Massage has been shown to be one of the most effective therapeutic interventions in the management of chronic lower back pain. It has been shown to be more effective than self-care educational materials, muscle relaxation and remedial exercises. (Boduk, 2004)

Bogduk, N. (2004). Management of Chronic Low Back Pain. MJA 2004; 180 (2): 79-83. Retrieved on 22 July, 2007 from .

Sarah Stewart said...

Thanks for that, David. It's something I should investigate-I must come and get a massage from your students!

minority midwife said...

Great post. Wanna think, I'll be back.

But I did want to add that I do believe in massages and I think that might be the missing link to my "exhaustion" problems. I had been getting regular bi-weekly massages for 2 years before I moved across the country for midwifery school, and I think my body is really missing those massages. Not only my back but also my brain. It was one of the few times I could completely drown everything out, especially when I got the deep tissue because I could only concentrate on what she was doing.

Sarah Stewart said...

Thanks for your comment about massage, Loving Pecola. Do come back-I would love to hear your comments especially as it will be from a student's perspective.

rae hickey said...

well loads of food for thought there Sarah! You have mostly answered all your own questions really - so I think you have a pretty good perspective on the range of issues you have raised.
I totally agree that a baseline belief in and respect for the normality of birth is something that sustains us as midwives.
On the issue of sustainability - it is great to see this issue gaining a profile in midwifery - I commend Karen Wakelin and Joan Skinner for their research in this area for LMC midwives.
Massages all round in my opinion - more people should have this skill so more of us get the benefit of it more often. I personally find that I need regular time away from work - where I engage fully in the other aspects of my life which are fulfilling and sustaining. This sustains me as both a professional and a person and its a stretch to be one without the other. Getting downtime often means developing the confidence to say no and set reasonable boundaries.

Sarah Stewart said...

I completely agree with you, Rae, about the balance of work and home life. The problem comes when you're trying to provide 24/7 midwifery ie being all things to all men or women. It just isn't sustainable. The challenge is providing 'continuity of care' (not carer) without compromising one's relationship with women.

The other issue, sustaining academic life and/or midwifery scholarship is addressed by Liz Smythe. In her article Liz calls for a re-examination of the expectation related to annual practicing certificates that Midwifery Council have placed on midwifery academics. I would welcome comments about this.

Smythe, L. (2007). A hermeneutic analysis of the rise of midwifery schlarship in New Zealand. New Zealand College of Midwives Journal, Oct; 37: 20-26.

Sarah Stewart said...

This comment came to me from a New Zealand midwife:

"I was particularly interested to read about your burnout. I thought as I was reading it this is me!!!! I am burnt out. Its quite hard admitting it - but quite healing as well. It also doesn't have to be a death sentence for midwifery as everyone thinks it is. Burnout seems to a bad word in this profession. I know I can work through it as long as I am sensible and get help. However having said that I have booked 46 women from beginning of Jan to end of May - there is such shortage of midwives here. .... Having said all that I do love this job but wish I could afford more locum support. But what can be done to attract more people into independent midwifery - it seems that everyone is hell bent on making the job harder including the midwifery council. One very competent experienced midwife may leave because she cant make up her points. Another new midwife has just had a mother birth a stillborn baby because of HELLP, she is so distraught she doesn't want to carry on. Another midwife has just had six months off because of a health and disability action against her , And so it goes on . You wonder when its your turn but as you say we must surround ourselves with positive peers and mentors and know that the care we provide women is the best in the world."

Laura Jane said...

Thanks Sarah for your honesty.

I hope you can take some time to renew yourself and recharge your batteries because you are an asset to the profession. Not every experienced midwife takes the time to reflect on their state of burnout and examine their motivations for continuing. But they should.

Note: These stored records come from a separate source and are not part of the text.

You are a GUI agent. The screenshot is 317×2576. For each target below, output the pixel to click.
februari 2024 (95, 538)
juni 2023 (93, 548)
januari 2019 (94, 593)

I am a new midwife just finding my feet and I find my blog is a good reflection tool (

I am starting to understand who the burntout toxic midwives are in my unit, and I don't avoid them, but take what they say with a grain of salt. Every one of them has something to teach me and they have probably forgotten more about midwifery than I will ever know. But I hope the learning is two-way, as I have a very clear sense of myself entering the profession as a breath of fresh air for the tired burnt-out ones, and also to be a wake-up call for the cynical heart-not-in-it-anymore ones, who truly should do the profession a favour and get out as they give it a bad name. As short-staffed as midwifery is, women are NOT getting good midwifery care from these midwives, and the profession cannot rebuild and reshape the confidence of the current generation of birthing women with cynicism and grudging rushed care.

Sarah Stewart said...

Thank you for dropping by, Laura. Great to hear from a new visitor to this blog.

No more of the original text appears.